Scientists uncover the structure basis for receptor recognition of Venezuelan equine encephalitis virus
On October 13, 2021, a research paper leaded by Dr. ZHANG Xinzheng at the Institute of Biophysics, Chinese Academy of Sciences and Dr. XIANG Ye at the School of Medicine, Tsinghua University, entitled "Structure of Venezuelan equine encephalitis virus with its receptor LDLRAD3" was published online in Nature. In this study, the researchers reported two cryo-EM structure of Venezuelan equine encephalitis virus (VEEV) and VEEV complexed with its receptor LDLRAD3 protein at 3.2 Å and 3.0 Å resolution, respectively, revealing the assembly mechanism of alphaviruses and VEEV host-cell receptor binding mechanism.
Venezuelan equine encephalitis virus (VEEV) is an RNA enveloped alphavirus that infects humans and equines, it can be transmitted by mosquitoes, jumping from animals to humans causing progressive central neurological disease and complications, sometimes lethal. Due to no vaccine or effective therapeutic drug for this virus, given its dangerous nature, VEEV is classified as a BSL3 virus. Recently, the receptor for VEEV was identified as the LDLRAD3 protein, however, the high-resolution three-dimensional structure of the VEEV virus and VEEV bound to it's receptor haven't been revealed ,nor the specific molecular mechanism of the binding.

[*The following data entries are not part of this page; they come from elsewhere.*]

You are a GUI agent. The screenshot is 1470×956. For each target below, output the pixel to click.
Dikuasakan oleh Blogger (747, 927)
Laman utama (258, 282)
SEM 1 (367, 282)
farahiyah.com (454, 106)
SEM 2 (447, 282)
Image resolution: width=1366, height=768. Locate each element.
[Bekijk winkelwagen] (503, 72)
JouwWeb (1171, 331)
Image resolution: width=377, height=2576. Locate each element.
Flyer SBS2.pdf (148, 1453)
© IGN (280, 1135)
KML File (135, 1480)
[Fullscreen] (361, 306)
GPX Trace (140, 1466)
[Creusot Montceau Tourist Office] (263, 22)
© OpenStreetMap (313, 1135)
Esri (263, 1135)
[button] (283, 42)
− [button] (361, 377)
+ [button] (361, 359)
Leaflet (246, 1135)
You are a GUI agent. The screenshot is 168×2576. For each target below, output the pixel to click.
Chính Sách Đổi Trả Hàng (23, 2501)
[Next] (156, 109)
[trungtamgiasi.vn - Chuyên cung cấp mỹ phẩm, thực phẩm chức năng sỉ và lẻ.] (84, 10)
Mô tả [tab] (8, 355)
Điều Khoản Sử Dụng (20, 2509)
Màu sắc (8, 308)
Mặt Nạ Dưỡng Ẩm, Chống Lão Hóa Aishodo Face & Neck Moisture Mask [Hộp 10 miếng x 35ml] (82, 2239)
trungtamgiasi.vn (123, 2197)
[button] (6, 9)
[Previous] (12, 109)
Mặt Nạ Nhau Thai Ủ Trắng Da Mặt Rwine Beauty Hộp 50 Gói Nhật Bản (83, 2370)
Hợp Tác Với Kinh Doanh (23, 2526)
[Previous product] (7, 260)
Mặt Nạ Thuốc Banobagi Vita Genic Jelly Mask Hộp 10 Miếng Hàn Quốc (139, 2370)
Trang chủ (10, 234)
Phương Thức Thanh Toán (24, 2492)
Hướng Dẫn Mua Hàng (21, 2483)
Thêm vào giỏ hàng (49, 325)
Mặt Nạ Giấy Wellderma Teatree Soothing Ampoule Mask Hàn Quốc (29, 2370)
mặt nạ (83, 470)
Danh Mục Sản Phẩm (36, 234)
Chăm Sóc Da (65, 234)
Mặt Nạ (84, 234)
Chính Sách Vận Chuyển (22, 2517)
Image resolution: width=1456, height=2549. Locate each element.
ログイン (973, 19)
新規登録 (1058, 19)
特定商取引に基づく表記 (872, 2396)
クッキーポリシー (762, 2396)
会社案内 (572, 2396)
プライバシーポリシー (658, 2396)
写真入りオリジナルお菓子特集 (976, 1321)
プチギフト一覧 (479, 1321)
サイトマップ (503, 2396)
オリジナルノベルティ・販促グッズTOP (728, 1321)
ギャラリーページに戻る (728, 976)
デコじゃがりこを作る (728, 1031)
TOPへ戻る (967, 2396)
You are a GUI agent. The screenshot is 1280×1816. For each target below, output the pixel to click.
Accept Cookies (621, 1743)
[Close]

Researchers from Zhang Lab and Xu Lab further solved the structures of VEEV and VEEV complexed with LDLRAD3 at pseudo atomic resolutions using their previously developed "block-based" reconstruction method. The structures revealed that the extracellular region D1 of LDLRAD3 protein, inserted between the cleft formed by two adjacent spike-in proteins E1/E2 of VEEV by hydrophobic and polar interactions, binds at a molar ratio of 1:1. Interestingly, the same cleft that binds LDLRAD3 is also used by CHIKV, RRV, MAYV and ONNV for binding their host cell receptor Mxra8, both bind broadly similarly in the B domain of E2, but Mxra8 has a three amino acid bulge that prevents the formation of a salt bridge interaction with R64 of E2. Although the binding area is the same, critical binding sites of the two receptor are different, suggesting that VEEV enters the host via different binding receptor with other alphaviruses. As the first pseudo atomic resolution structure of VEEV, the structure also revealed the detailed interaction between the cytoplastic tail of glycoprotein E2 and the nucleocapsid protein. This interaction was believed to be essential for the nucleocapsid core to locate the glycoprotein shell of E1/E2 during alphavirus assembly and was never been resolved. Furthermore, mutagenesis study was performed on LDLRAD3 to verify the key residues involved in the interaction, in which the R41A mutation could enhance the binding ability of the receptor to the virus by approximately 10-fold, suggesting that LDLRAD3 could be used as a potential scaffold to study the inhibitor that blocks the cell host entry of VEEV.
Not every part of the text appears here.